▶ _Given exercise_: Write the lines from the one containing "Task: Click the Go To Website exit icon" to the one containing "Action: pos(784,205)", both included, as a JSON list of strings with one string per line and blank lines left out.

▶ _Records to process_:

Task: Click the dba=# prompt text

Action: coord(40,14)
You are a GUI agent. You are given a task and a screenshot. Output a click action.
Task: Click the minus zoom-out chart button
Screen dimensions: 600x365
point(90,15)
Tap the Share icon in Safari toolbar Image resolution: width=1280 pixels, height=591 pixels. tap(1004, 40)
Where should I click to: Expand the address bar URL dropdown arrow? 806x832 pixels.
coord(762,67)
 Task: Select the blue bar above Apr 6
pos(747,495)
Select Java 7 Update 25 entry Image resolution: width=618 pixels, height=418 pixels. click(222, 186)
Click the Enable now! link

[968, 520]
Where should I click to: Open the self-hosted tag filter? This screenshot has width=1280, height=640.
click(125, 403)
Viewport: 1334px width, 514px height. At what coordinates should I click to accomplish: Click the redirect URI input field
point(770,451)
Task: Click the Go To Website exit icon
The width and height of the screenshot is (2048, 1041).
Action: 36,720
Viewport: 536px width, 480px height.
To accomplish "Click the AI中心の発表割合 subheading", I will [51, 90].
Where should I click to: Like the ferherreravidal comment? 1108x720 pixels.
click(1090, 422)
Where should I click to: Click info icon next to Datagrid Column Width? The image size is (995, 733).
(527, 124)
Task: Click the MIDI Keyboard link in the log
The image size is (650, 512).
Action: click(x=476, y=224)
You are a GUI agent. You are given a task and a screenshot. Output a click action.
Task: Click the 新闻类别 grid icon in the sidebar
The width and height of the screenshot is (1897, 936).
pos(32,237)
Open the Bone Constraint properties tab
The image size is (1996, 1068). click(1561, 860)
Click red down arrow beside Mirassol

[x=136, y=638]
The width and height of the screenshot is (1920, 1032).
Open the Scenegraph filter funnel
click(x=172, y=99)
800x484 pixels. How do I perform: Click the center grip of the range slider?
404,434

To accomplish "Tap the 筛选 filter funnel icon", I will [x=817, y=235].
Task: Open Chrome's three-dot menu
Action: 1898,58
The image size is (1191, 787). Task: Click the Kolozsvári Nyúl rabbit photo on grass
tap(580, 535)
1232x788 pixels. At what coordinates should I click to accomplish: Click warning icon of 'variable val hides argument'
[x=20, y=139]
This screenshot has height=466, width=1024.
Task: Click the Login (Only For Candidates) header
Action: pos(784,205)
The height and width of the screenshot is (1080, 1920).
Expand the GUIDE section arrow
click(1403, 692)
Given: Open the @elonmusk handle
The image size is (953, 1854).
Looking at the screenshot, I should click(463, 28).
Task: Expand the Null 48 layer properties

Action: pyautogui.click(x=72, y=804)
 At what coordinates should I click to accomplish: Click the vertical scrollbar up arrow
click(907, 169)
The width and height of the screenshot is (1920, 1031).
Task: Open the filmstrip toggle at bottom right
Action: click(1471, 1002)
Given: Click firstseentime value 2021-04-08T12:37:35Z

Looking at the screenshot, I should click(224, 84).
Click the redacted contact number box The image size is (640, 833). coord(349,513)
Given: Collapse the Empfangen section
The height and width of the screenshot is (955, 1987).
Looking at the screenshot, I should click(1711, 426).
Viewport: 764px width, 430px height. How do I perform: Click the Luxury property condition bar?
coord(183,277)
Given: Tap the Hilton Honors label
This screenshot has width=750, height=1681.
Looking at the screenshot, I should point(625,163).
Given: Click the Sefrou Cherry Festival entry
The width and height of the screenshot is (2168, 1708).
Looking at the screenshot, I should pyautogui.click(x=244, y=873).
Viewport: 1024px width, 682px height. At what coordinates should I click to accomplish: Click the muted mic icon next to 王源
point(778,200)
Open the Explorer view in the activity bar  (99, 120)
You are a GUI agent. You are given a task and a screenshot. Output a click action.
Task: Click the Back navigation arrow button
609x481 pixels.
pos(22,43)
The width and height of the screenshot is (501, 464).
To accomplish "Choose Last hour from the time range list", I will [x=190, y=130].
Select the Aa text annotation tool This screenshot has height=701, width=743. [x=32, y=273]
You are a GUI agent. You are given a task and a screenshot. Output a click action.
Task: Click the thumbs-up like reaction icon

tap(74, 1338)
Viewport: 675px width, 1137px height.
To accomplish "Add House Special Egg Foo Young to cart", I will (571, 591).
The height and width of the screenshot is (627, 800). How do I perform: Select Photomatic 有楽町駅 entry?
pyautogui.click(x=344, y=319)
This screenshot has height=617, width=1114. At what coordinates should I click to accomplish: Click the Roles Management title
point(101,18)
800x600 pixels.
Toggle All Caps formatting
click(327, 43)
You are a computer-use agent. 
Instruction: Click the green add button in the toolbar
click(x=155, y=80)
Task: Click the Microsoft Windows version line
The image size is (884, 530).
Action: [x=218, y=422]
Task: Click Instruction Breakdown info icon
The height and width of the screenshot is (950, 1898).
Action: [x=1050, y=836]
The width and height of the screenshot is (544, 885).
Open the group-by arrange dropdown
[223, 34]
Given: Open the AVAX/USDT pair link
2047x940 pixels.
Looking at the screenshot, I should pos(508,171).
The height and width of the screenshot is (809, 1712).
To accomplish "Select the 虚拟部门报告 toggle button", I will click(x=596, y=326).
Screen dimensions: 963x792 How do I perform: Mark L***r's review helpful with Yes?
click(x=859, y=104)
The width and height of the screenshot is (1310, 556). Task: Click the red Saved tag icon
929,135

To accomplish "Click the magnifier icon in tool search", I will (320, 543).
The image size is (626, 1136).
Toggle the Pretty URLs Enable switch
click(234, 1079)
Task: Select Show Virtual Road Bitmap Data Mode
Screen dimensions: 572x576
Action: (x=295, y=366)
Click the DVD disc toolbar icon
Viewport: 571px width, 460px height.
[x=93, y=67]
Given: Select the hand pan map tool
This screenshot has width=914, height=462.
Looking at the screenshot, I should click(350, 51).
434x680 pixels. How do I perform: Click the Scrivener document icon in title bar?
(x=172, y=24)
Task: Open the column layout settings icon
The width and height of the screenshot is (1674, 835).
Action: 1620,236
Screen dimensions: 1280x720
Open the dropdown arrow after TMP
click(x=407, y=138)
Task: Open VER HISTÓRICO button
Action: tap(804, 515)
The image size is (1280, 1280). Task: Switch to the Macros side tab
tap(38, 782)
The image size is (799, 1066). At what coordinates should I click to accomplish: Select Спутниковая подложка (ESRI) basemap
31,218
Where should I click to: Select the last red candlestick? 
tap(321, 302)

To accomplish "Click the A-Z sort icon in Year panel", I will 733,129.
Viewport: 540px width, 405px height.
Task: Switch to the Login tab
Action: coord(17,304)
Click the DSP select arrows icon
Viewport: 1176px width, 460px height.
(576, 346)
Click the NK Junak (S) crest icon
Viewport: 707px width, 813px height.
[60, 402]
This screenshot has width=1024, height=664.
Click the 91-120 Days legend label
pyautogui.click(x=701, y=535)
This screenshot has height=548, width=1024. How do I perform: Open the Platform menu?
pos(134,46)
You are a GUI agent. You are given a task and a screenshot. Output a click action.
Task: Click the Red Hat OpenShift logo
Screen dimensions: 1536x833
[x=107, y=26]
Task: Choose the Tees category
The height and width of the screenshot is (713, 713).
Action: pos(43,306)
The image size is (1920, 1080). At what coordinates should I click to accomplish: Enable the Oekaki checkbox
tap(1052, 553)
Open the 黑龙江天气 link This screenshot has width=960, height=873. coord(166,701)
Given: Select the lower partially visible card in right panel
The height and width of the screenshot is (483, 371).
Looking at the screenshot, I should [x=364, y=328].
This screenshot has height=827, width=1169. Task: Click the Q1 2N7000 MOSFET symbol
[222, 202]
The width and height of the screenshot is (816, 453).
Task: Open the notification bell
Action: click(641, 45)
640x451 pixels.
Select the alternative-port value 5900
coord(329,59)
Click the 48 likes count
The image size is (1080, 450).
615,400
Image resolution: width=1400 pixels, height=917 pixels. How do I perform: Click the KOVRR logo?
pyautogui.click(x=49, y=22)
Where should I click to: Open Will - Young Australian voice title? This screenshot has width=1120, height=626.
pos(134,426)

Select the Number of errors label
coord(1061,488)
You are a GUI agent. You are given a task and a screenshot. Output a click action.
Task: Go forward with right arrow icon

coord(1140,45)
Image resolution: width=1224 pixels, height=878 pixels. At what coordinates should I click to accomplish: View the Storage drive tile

▶ _Solved problem_:
[
  "Task: Click the Go To Website exit icon",
  "The width and height of the screenshot is (2048, 1041).",
  "Action: 36,720",
  "Viewport: 536px width, 480px height.",
  "To accomplish \"Click the AI中心の発表割合 subheading\", I will [51, 90].",
  "Where should I click to: Like the ferherreravidal comment? 1108x720 pixels.",
  "click(1090, 422)",
  "Where should I click to: Click info icon next to Datagrid Column Width? The image size is (995, 733).",
  "(527, 124)",
  "Task: Click the MIDI Keyboard link in the log",
  "The image size is (650, 512).",
  "Action: click(x=476, y=224)",
  "You are a GUI agent. You are given a task and a screenshot. Output a click action.",
  "Task: Click the 新闻类别 grid icon in the sidebar",
  "The width and height of the screenshot is (1897, 936).",
  "pos(32,237)",
  "Open the Bone Constraint properties tab",
  "The image size is (1996, 1068). click(1561, 860)",
  "Click red down arrow beside Mirassol",
  "[x=136, y=638]",
  "The width and height of the screenshot is (1920, 1032).",
  "Open the Scenegraph filter funnel",
  "click(x=172, y=99)",
  "800x484 pixels. How do I perform: Click the center grip of the range slider?",
  "404,434",
  "To accomplish \"Tap the 筛选 filter funnel icon\", I will [x=817, y=235].",
  "Task: Open Chrome's three-dot menu",
  "Action: 1898,58",
  "The image size is (1191, 787). Task: Click the Kolozsvári Nyúl rabbit photo on grass",
  "tap(580, 535)",
  "1232x788 pixels. At what coordinates should I click to accomplish: Click warning icon of 'variable val hides argument'",
  "[x=20, y=139]",
  "This screenshot has height=466, width=1024.",
  "Task: Click the Login (Only For Candidates) header",
  "Action: pos(784,205)"
]